I used to think that it's not, but yesterday I had to do it. It's an application that uses Akka (an actor system implementation for the JVM) to process asynchronous jobs. One of the actors performs some PDF manipulation, and because the library is buggy, it dies with a StackOverflowError every now and then.

The second aspect is that Akka is configured to shutdown its whole actor system if any JVM fatal error (e.g. StackOverflowError) is caught.

The third aspect is that this actor system is embedded inside a web app (for WTF-ish, legacy, reasons), so when the actor system is shut down, the web app is not. The net effect is that on a StackOverflowError our job processing application becomes just an empty web app.

As a quick fix I had to catch the StackOverflowError being thrown, so that the thread pool of the actor system isn't torn down. This lead me to think that maybe it's sometimes okay to catch such errors especially in contexts like this? When there's a thread pool processing arbitrary tasks? Unlike an OutOfMemoryError I can't imagine how a StackOverflowError can leave an application in an inconsistent state. The stack is cleared after such an error, so computation can go on normally. But maybe I'm missing something important.

Also, let it be noted that I'm all for fixing the error in the first place (as a matter of fact I have already fixed an SOE in this same app a few days ago), but I really don't know when this kind of situation might arise.

Why would it be better to restart the JVM process instead of catching the StackOverflowError, mark that job as failed, and continue with my business?

Is there any compelling reason to never catch SOEs? Except "best practices", which is a vague term that tells me nothing.

Best Answer

As a general rule, if it were absolutely never, ever acceptable to do something, and there was agreement about that, the language implementers would not have allowed it.

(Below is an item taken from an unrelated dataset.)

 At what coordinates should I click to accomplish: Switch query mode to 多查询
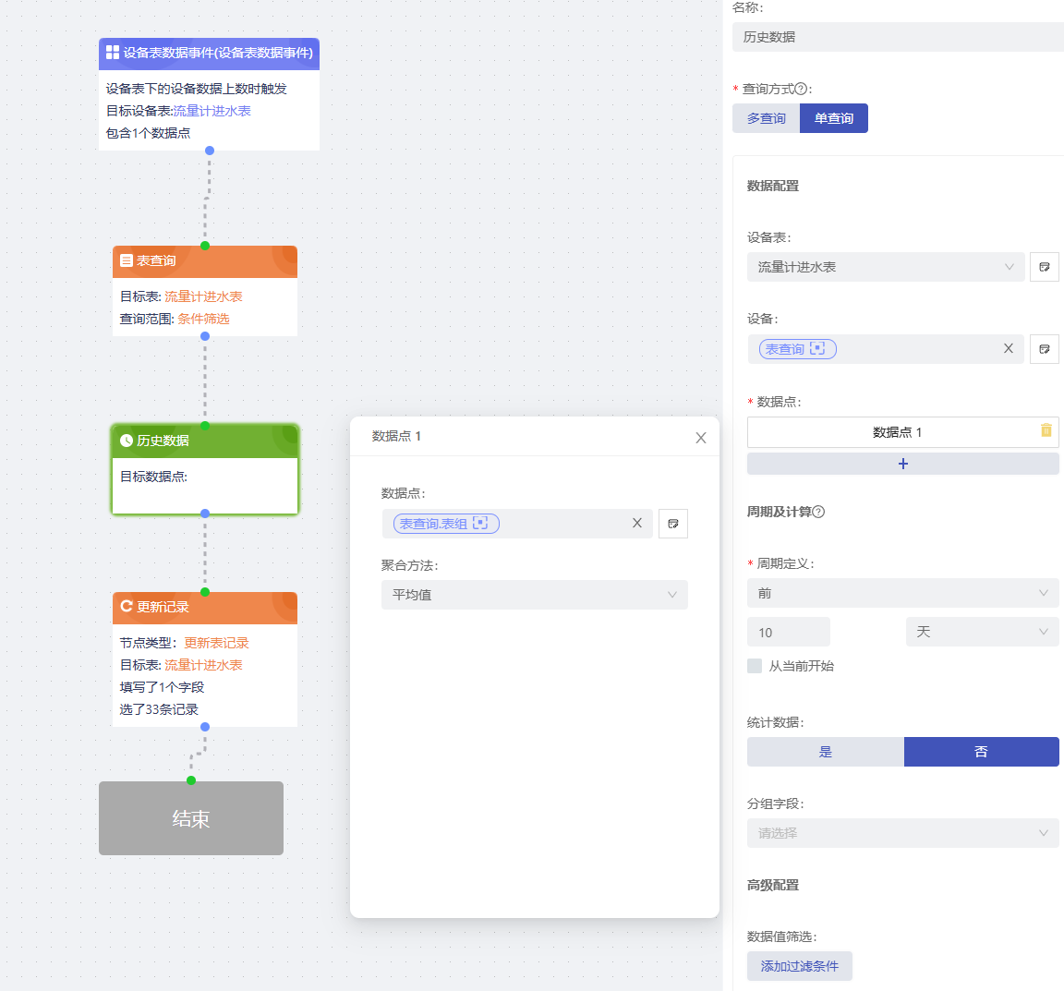pyautogui.click(x=766, y=118)
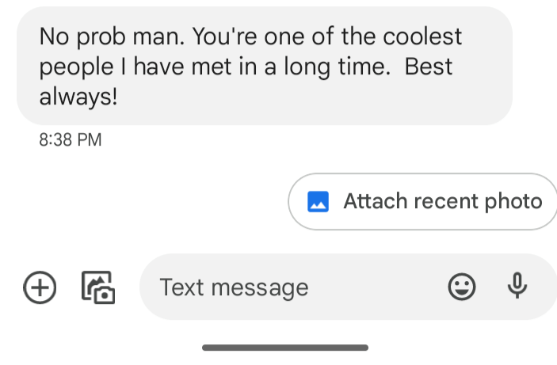The width and height of the screenshot is (557, 365).
Task: Tap the Attach recent photo chip
Action: coord(424,202)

There are almost no such unanimously clear-cut maxims. (Luckily, because that's what keeps us human programmers in jobs!)

It looks very much as if you've found a situation where catching this error is the best option for you: it lets your application work, while all other alternatives don't, and that's what counts in the end. All "best practices" are simply summations of long experiences with many cases that can usually be used in place of a detailed analysis of a specific case to save time; in your case, you've already done the specific analysis and got a different result. Congratulations, you're capable of independent thought!

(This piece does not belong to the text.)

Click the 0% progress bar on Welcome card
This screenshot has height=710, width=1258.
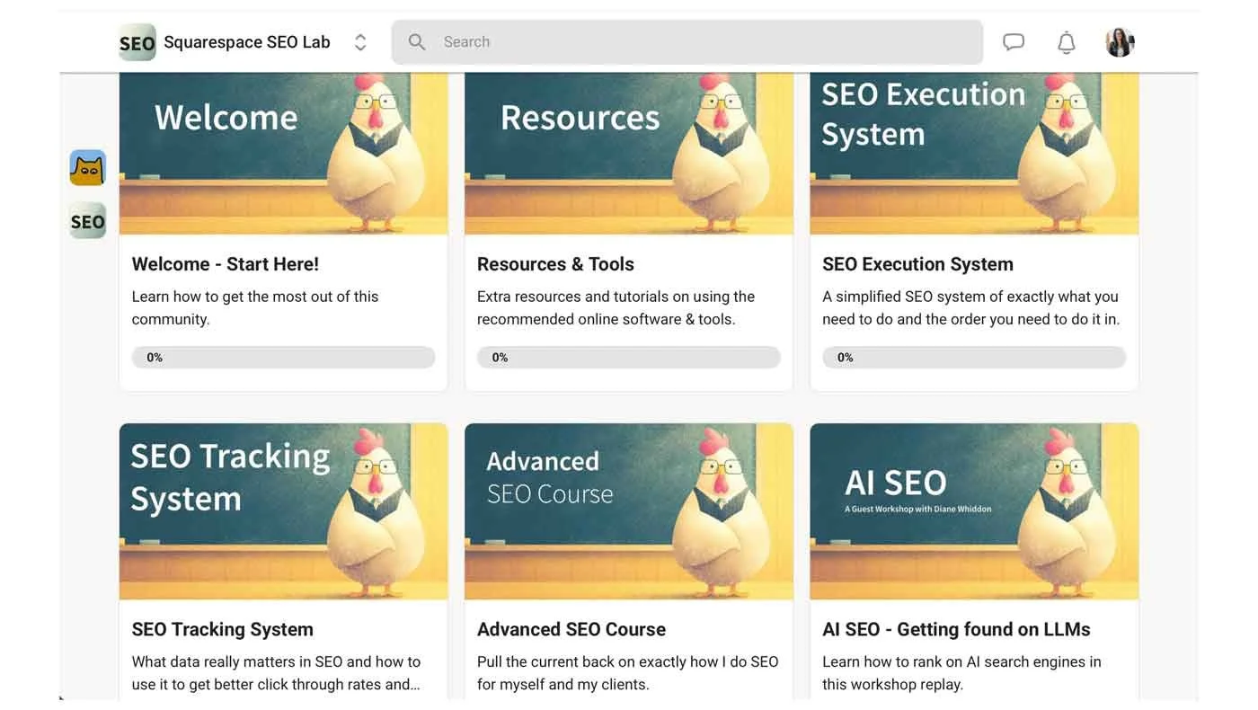(283, 357)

(That said, surely there are situations where a stack overflow might leave an application inconsistent just like a memory exhaustion. Just imagine that some object is constructed and then initialized with the help of nested internal method calls - if one of them throws, the object may very well be in a state not supposed to be possible, just as if an allocation had failed. But that doesn't mean that your solution couldn't still be the best one.)